Of course, there's the song's lyrics, too. They wouldn't be doing the team any favors in the way of pumping up the team's egos, or making believers out of any of the fans in attendance. Here's a sampling of some of the lyrics:

"Lord love a duck, don't nobody care. So tired of swimming, and getting nowhere"

Or

"I've been swimming around, in this little old pond. All by myself, can't get me a swan. Hey pretty swan, wont you love me and stay? But one look at me, and they fly away"

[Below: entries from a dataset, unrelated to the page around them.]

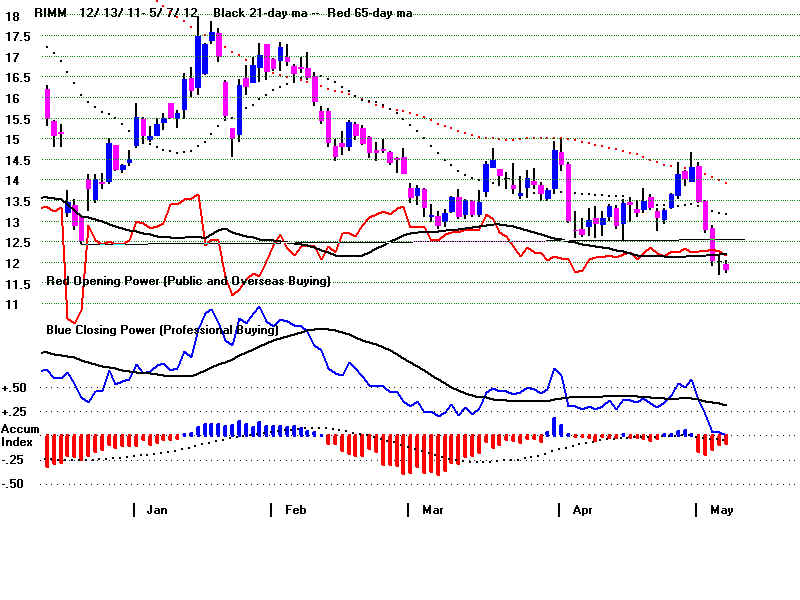This screenshot has width=800, height=600.
Task: Select the Jan month marker
Action: point(157,509)
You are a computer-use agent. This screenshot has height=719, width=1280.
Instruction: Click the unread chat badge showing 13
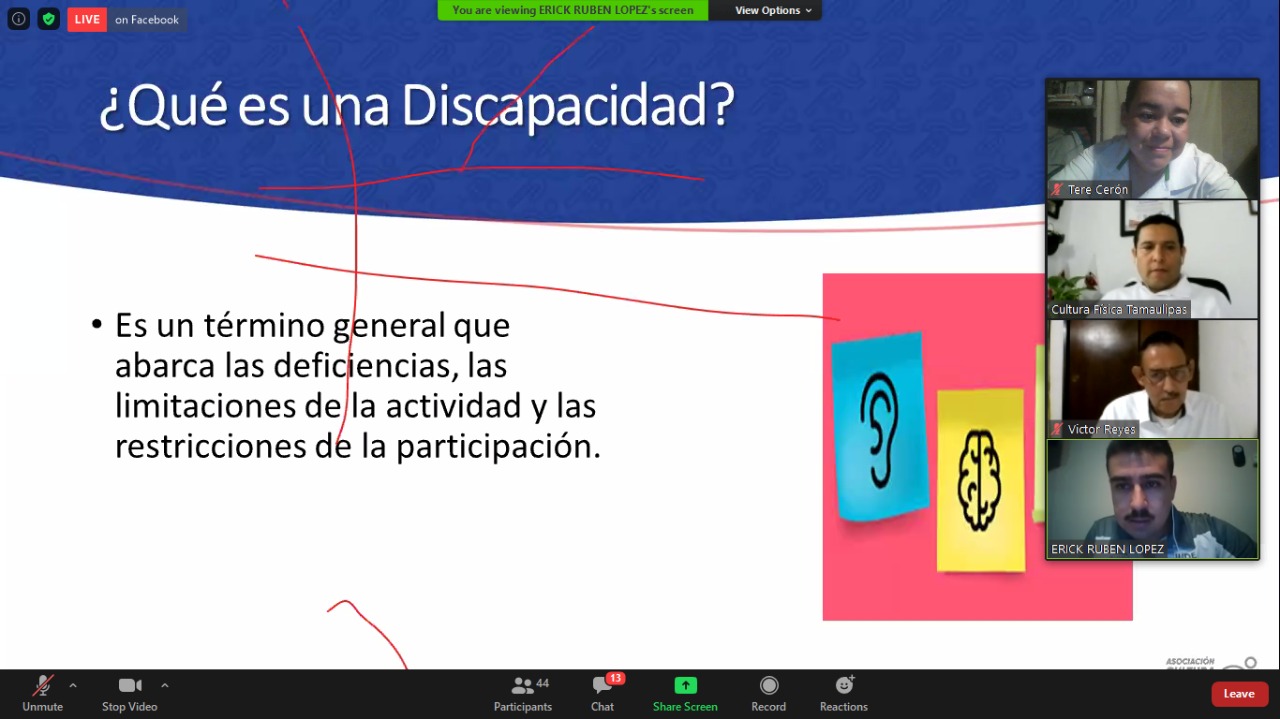pos(615,679)
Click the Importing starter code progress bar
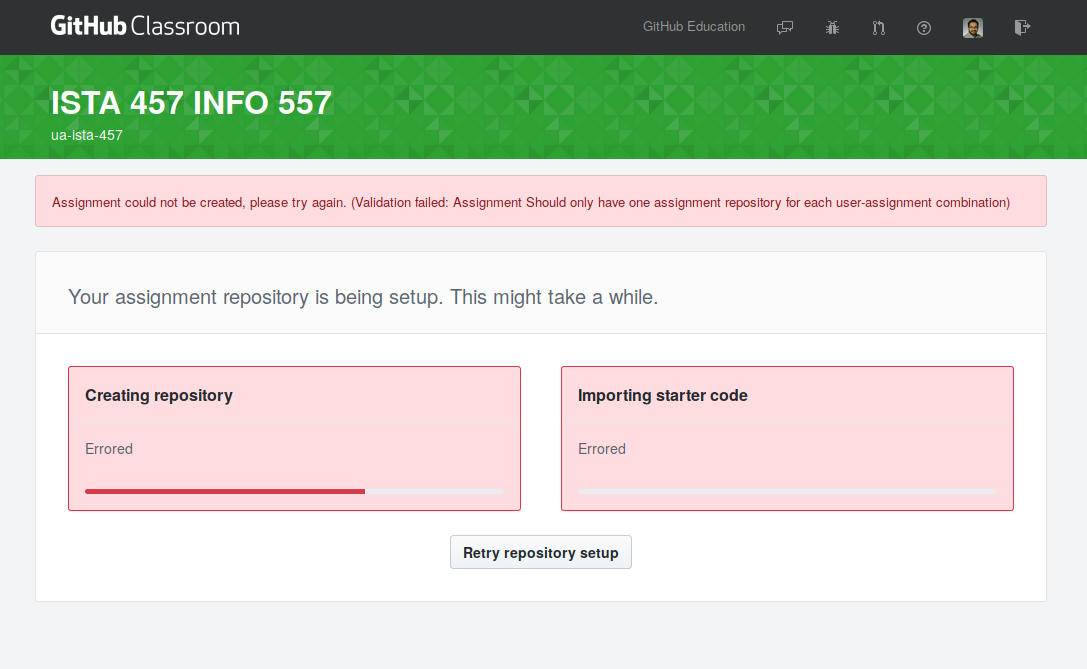 click(x=786, y=491)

See? Not necessarily a rousing declaration of our beloved team or their ability to do anything other than be losers. Quite the opposite, in fact. Again, though, that's sort of what we're stuck with right now, with "Build Me Up Buttercup", it's just that "Lord Love A Duck" delivers it on an epically wider and more needling scale. I think if you put together all of these elements, you get one horrific 7th inning stretch song for the Angels. But hey, it's still a pretty damn catchy song, and the movie is one I'd quickly recommend to any film fan out there (it's currently available on Netflix, streaming or dvd). It's easily one of my favorite movies from the 60's and my all-time favorite movie having to do with Orange County, replete with a theme song you'll be humming for days afterward.